▶ ЗАДАНИЯ:
1. Где, согласно отрывку о Катаеве, Алёшин встретил Катаева?
2. Повторите фрагмент отрывка о Катаеве от слов «Кстати, Катаев не» до слов «на много десятилетий.».
3. Продолжите, пожалуйста, отрывок о Катаеве после его последнего предложения.

▶ ОТРЫВОК СО СТРАНИЦЫ:
__________

Братьям случалось пикироваться.
Еще до войны драматург и сатирик Самуил Алёшин в гостях у Петрова в Лаврушинском переулке встретил Катаева: «Будучи весьма похожими, их лица вместе с тем казались наполненными разным содержанием». «Петров познакомил нас, — вспоминал Алёшин, — и сказал что-то доброе о моих юмористических рассказах, которые он незадолго до этого начал печатать в «Огоньке». Но Катаев только недоверчиво хмыкнул и поглядел на меня оценивающим взглядом. Не помню уж к чему, Петров упомянул, что недавно был на эстрадном концерте, и похвалил выступавших там артистов. Тут Катаев среагировал словесно. В несколько ленивой манере, с одесским акцентом он со вкусом и последовательно изничтожил каждого из названных исполнителей. Причем сделал это методично, подбирая самые убийственные характеристики. И, ничего не попишешь, очень точные. А на все попытки Петрова вставить об актерах хоть что-то положительное Катаев отвечал тем, что, как говорится, бил и накладывал. Я слушал их развесив уши, признаюсь, не без удовольствия… Вряд ли Катаев был на самом деле очень уж плохого мнения об артистах, над которыми измывался. Скорее просто захотел продемонстрировать перед молодым автором силу своего неотразимого словесного мастерства и попутно поставить на место младшего брата».
Катаев повздорил с братом и во время войны, за сутки до того, как тот отправился на смерть…
Характерно, что Евгений стал соавтором не брата, но Ильфа, с ним гулял по Москве и путешествовал по свету. Если Валентин встречал смертельную опасность с убеждением, что с ним ничего случиться не может, то, по его же словам, Евгения словно бы преследовал рок, ему как будто была предначертана трагическая судьба, и он сам чувствовал эту свою обреченность, то и дело пророча и призывая смерть, например, записав в воспоминаниях об Ильфе: «Говорили о том, что хорошо было бы погибнуть вместе во время какой-нибудь катастрофы».
Кстати, Катаев не только продвигал авторов, но с готовностью, юмором и совсем без надменности давал им советы. В 1920-е годы в Москву приехал одессит Марк Ефетов, о котором я уже упоминал, — когда-то он учился в гимназии у катаевского отца и восторженно следил за подвигами земляка на фронтах Первой мировой. Теперь они встретились в «Гудке», где Катаев наставлял юного журналиста: писать ярче и превращать каждую статью в мини-новеллу. Их общение растянулось на много десятилетий.
Ефетов вспоминал, как говорил Катаеву: «Всё! Сегодня не могу больше писать, забуксовал». Катаев переиначивал: «Забоксовал. Вертятся колеса на одном месте, поршни паровоза бьют вхолостую, можно сказать, боксируют».

__________

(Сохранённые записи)
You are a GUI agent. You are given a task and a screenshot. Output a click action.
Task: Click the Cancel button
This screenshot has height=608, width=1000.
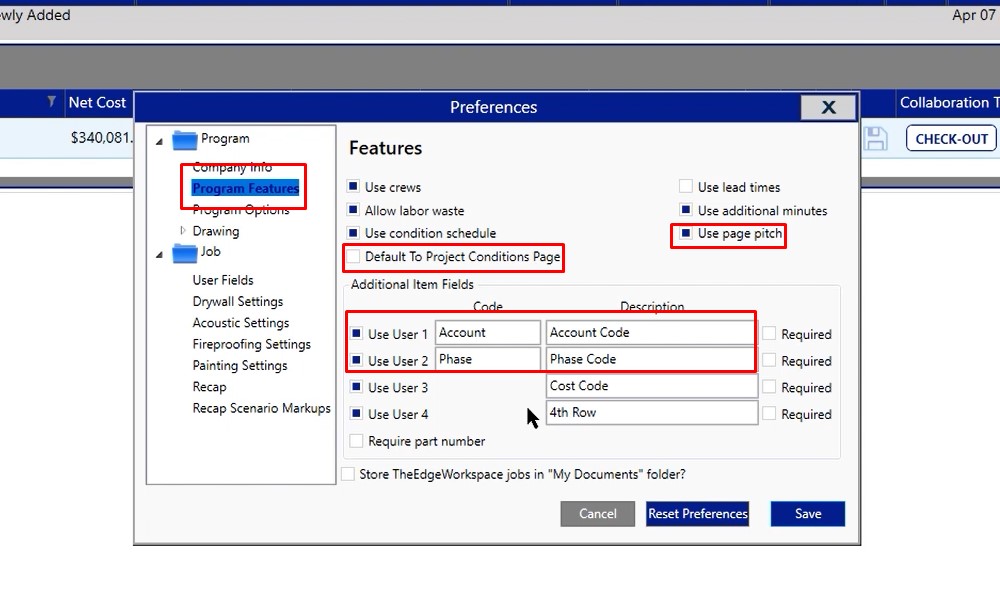[x=597, y=514]
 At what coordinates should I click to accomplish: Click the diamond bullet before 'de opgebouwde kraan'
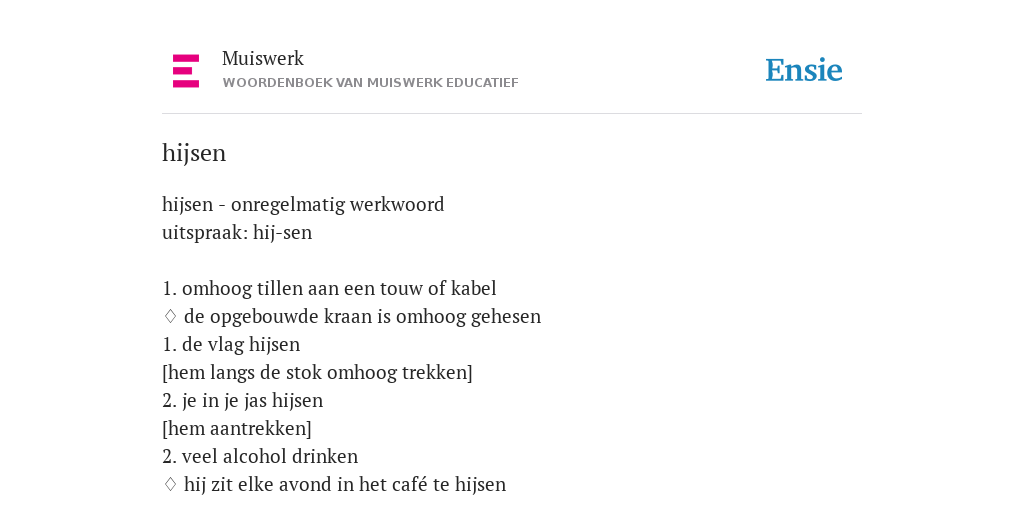pos(170,317)
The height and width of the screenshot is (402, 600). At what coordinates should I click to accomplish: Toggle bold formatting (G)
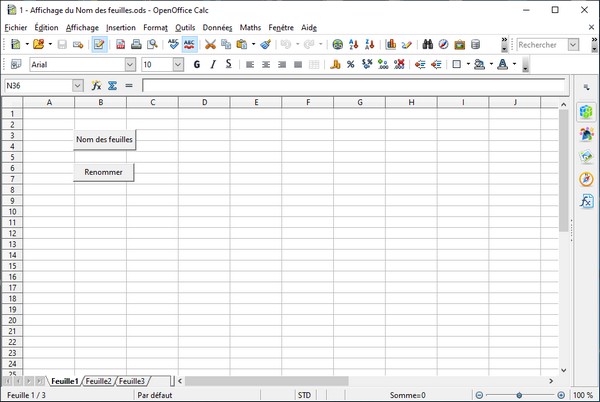(x=197, y=64)
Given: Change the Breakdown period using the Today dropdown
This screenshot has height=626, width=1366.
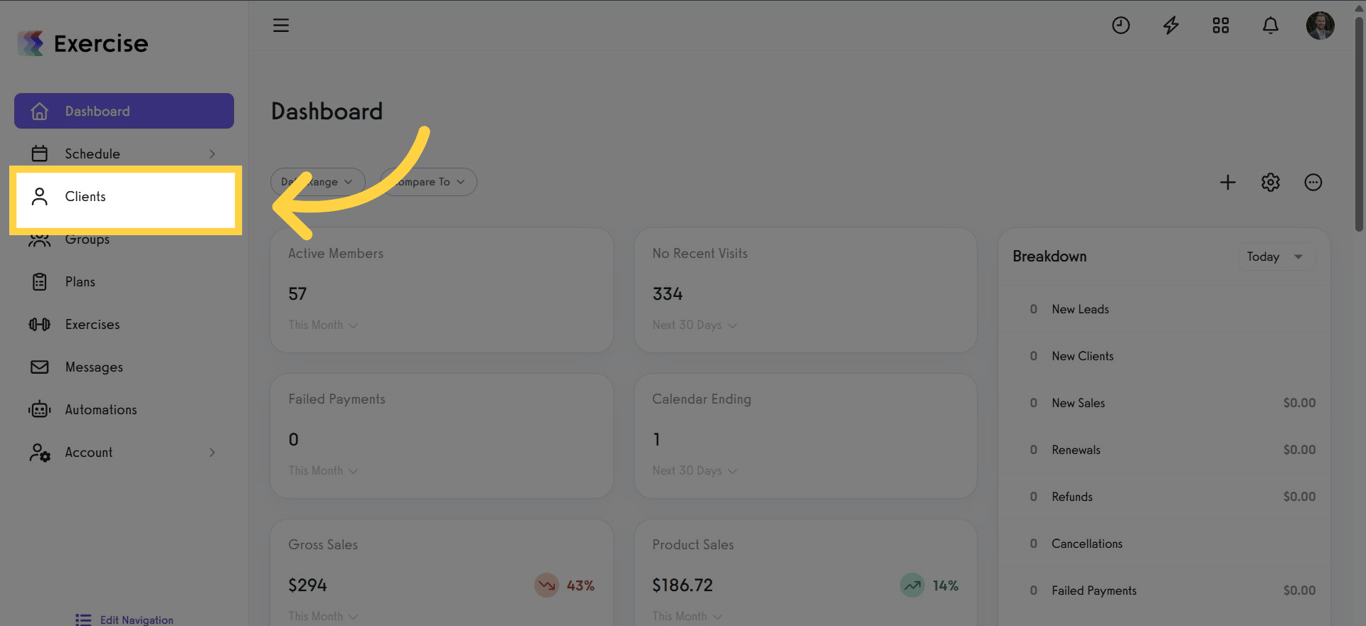Looking at the screenshot, I should [1276, 256].
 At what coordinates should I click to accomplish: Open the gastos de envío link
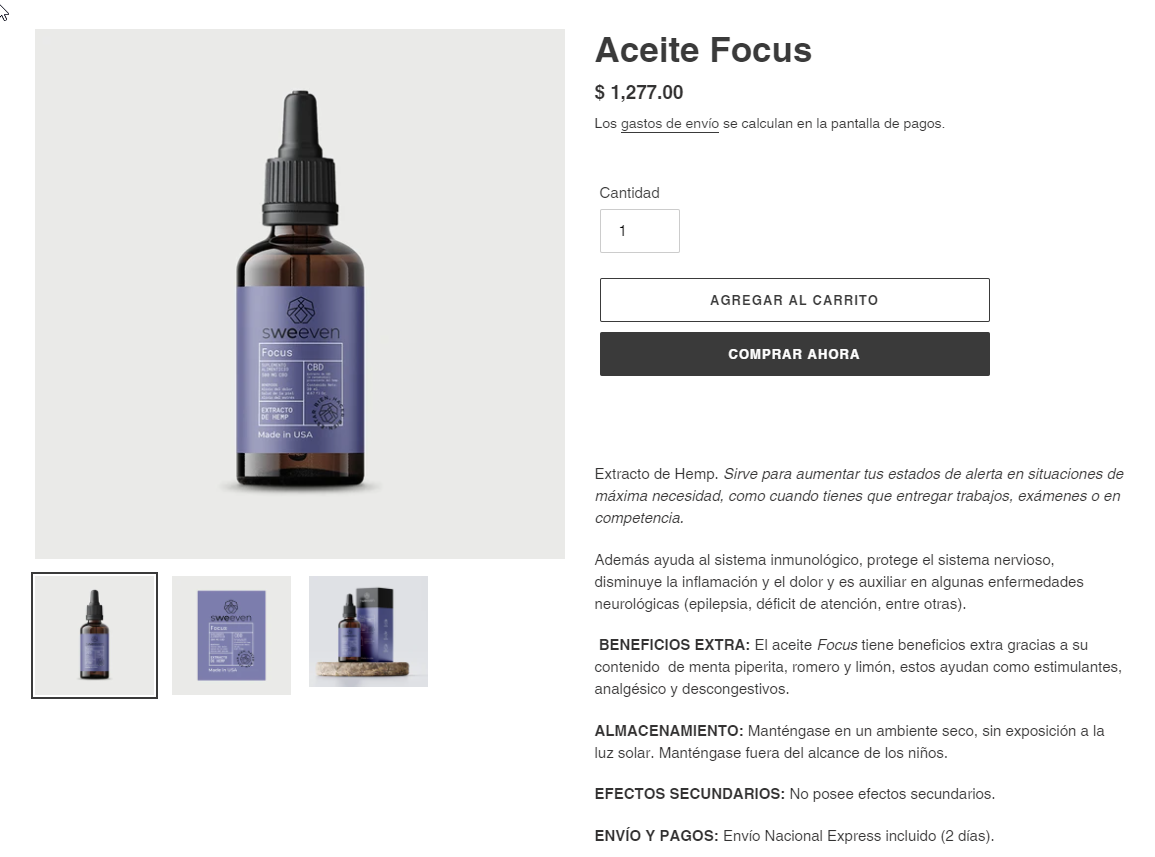(670, 124)
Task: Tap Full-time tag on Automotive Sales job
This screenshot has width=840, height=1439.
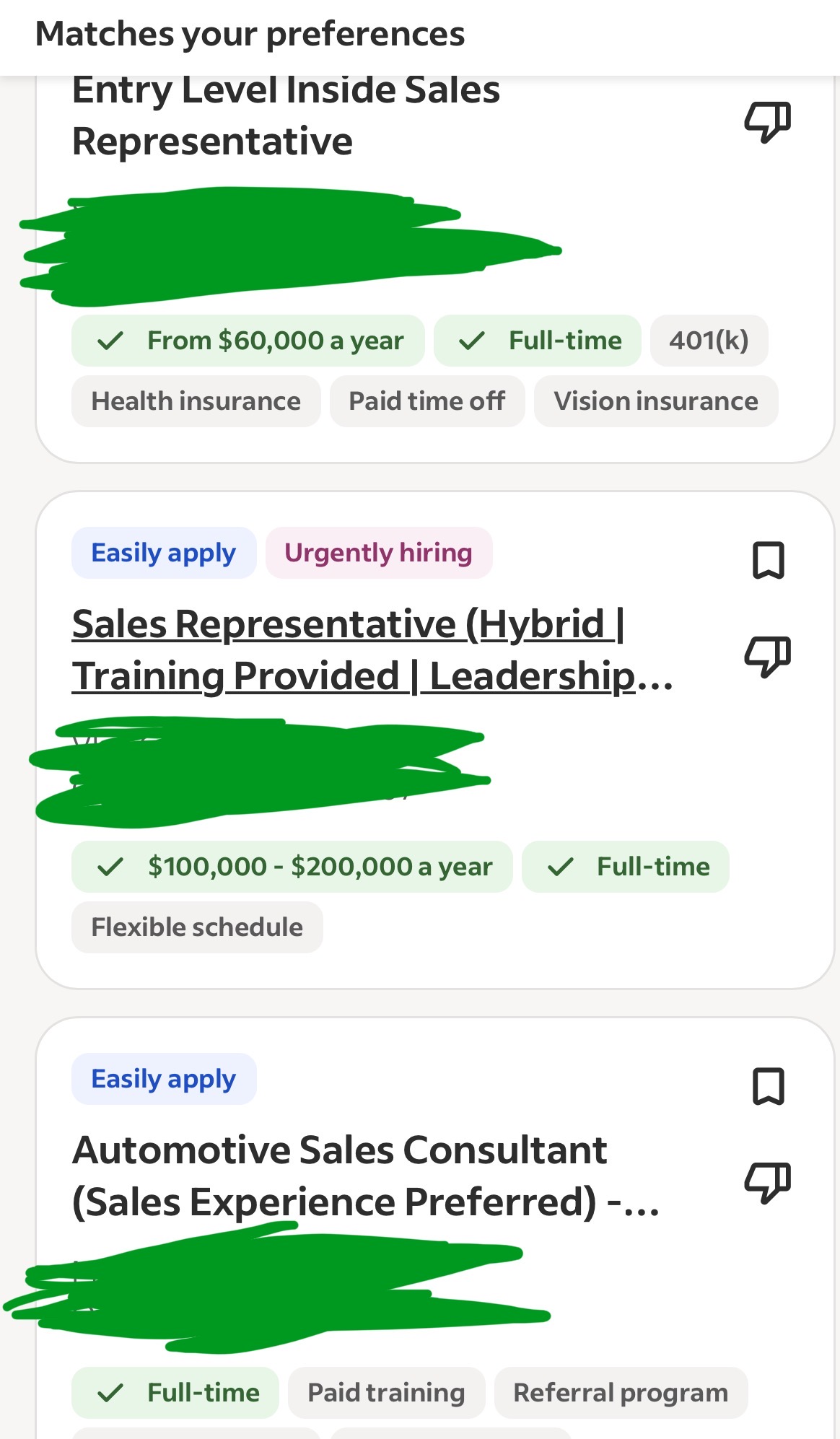Action: click(175, 1393)
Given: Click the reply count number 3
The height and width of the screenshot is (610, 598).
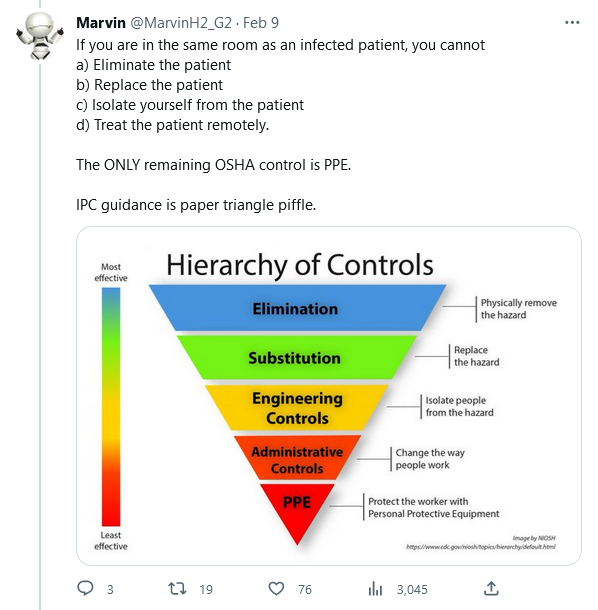Looking at the screenshot, I should (x=110, y=590).
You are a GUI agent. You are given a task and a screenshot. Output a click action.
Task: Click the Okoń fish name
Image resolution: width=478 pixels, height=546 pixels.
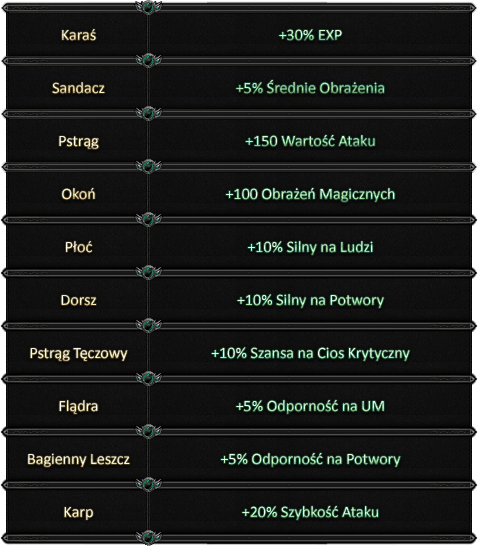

__________

▶ ОТВЕТЫ К ЗАДАНИЯМ:
1. В гостях у Петрова в Лаврушинском переулке.

2.
Кстати, Катаев не только продвигал авторов, но с готовностью, юмором и совсем без надменности давал им советы. В 1920-е годы в Москву приехал одессит Марк Ефетов, о котором я уже упоминал, — когда-то он учился в гимназии у катаевского отца и восторженно следил за подвигами земляка на фронтах Первой мировой. Теперь они встретились в «Гудке», где Катаев наставлял юного журналиста: писать ярче и превращать каждую статью в мини-новеллу. Их общение растянулось на много десятилетий.

3.
По словам дочери Ефетова Тамары, ее отец и Катаев гадали на поездах, быть может, по примеру кого-то из железнодорожников. «Считалось, что, если первым покажется пассажирский поезд или электричка, это к удаче, если грузовой — к неприятностям. Оба почему-то свято верили в это гадание. Потому что почти всегда вслед за пассажирским поездом случалось что-то хорошее, а за грузовым — хоть мелкая, но неприятность», и продолжали так гадать уже немолодыми в Переделкине.
В 1923 году Катаев, по его утверждению, познакомился с «маленьким, худеньким» петроградцем Львом Лунцем, который вместе с Вениамином Кавериным входил в группу «Серапионовы братья». Каверин, как и Лунц, выступавший за возрождение сюжетной прозы, привел товарища в Мыльников переулок, и тот читал свою повесть «Через границу» так серьезно, что слушатели «буквально катались по полу от смеха». Пожалуй, это единственное из воспоминаний Катаева, встретившее яростное публичное отрицание со стороны персонажа. После выхода «Алмазного венца» Каверин заявил, что ни в каком Мыльниковом не был. По всей видимости, уже с двадцатых годов он невзлюбил Катаева, оставшись верен своей неприязни долгую жизнь.
Что касается Лунца, в июне 1923-го он уехал в Гамбург и в 1924-м умер там в госпитале от эмболии мозга.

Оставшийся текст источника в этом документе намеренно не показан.